Boozing teens with no care in world
It is only 9.10am on Friday and a kaleidoscope of school uniforms gather outside Club Union, a tavern dubbed the "The Conference" by its child patrons on Plein Street, downtown Johannesburg.
The CBD teems with them, some as young as 12, as they huddle in groups on street corners, smoking cigarettes and openly rolling dagga joints. The school gates were locked an hour ago.
Many more hang out in casual gear, hoping that they will not be identified as minors and questioned by concerned adults or tavern bouncers.
"Me, I am the boss, the big dog. They will let me into The Conference despite my grey school pants," brags a puny juvenile as he blows smoke from a dagga zol.
Like many others roaming the streets, the schoolboy is walking around in his vest. He has taken off his shirt, perhaps to conceal the identity of his school or the fact that he is playing truant.
"I came to The Conference because I have a bad hangover and all these 'pokemons' (young girls) come here," says a matric pupil who identifies himself only as Mdu, from Jeppe College.
"I drank a lot last night. I could not concentrate in class and my teacher was boring. I could not stand watching him making noise in front of me while I was sick from a hangover."
He says his peers are scattered around the CBD's drinking spots. Another boy, wearing a school blazer, says: "I always have money for liquor, so I can afford any form of alcohol.
"When I don't have enough I tell my mother some money is outstanding at school."
These youths are all over, at various entertainment centres, cinemas, video games and pool shops. Their numbers seem to swell on Fridays. If they are not feeding coins into a jukebox, they pool their money, buy drinks in bulk and dance to the latest house music.
Groups of pupils walk randomly, with some couples hand-in-hand, kissing and hugging, to be swallowed by the taverns instead of the classrooms.
Club Union has since been closed down by the police for violating its liquor licence and trading regulations.

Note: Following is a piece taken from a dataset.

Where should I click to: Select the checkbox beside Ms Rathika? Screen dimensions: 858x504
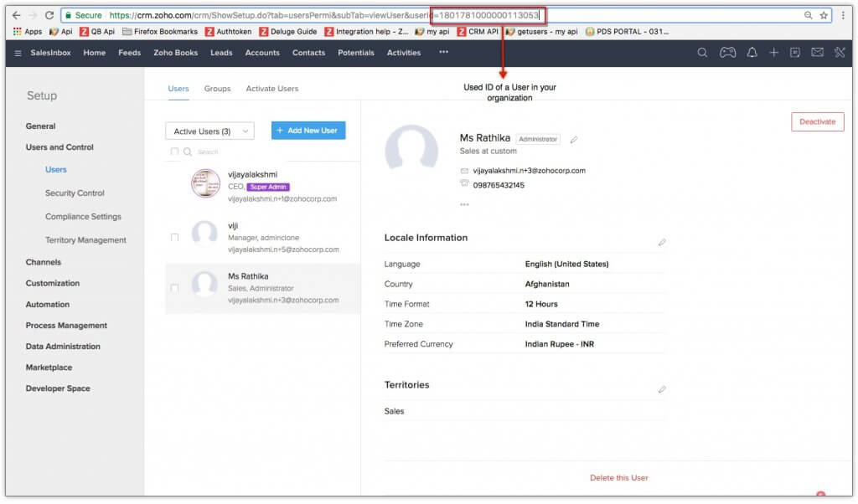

This resulted from an inquiry by Sowetan.
At the corner of Bree and Claim streets pupils flock to the Osimaco entertainment centre in great numbers.
They dance to the latest hits, play snooker and arcade games from as early as 10am.
Girls in uniform and customised miniskirts sit in a corner and share cigarettes while chatting about the boys in the room.
Osimaco does not serve liquor.
Many of the schoolchildren carry alcoholic beverages in their bags. The shop attendant seemed unconcerned about children drinking on the premises despite having a huge disclaimer on the wall prohibiting liquor in the gaming room.
Sir John Adamson High School, Winchester Hills, principal M Meyers, says: "I am aware of truant pupils in my school and disciplinary measures have been implemented to deal with such children.
"But as a parent myself, the onus is on us to ensure that our children attend school on a regular basis by randomly checking their books for work done on the day, attending school meetings and adopting a relationship with the school and its teachers.
"As principal I ensure that frequent absenteeism offenders are monitored and it is school policy to request written notification, from the guardian or the doctor, on the return of the pupil to the school. And if it is not available, an interview will be set up between me, the pupil, parents and the residing registration teacher in order to decide a way forward."
Gauteng police spokesman Superintendent Eugene Opperman says: "Several dealers have been closed down and, or prosecuted in the past about contraventions of the liquor law, for allowing under-age children onto their premises for the purpose of buying and for consuming liquor there.
"However, we have found during raids on such places that some parents really do not care about what their children are doing. In such cases we involve social workers to take over the problem and deal with it."
After frequent monitoring of these venues many have been closed down, but the trend among school children of playing truant continues weekly.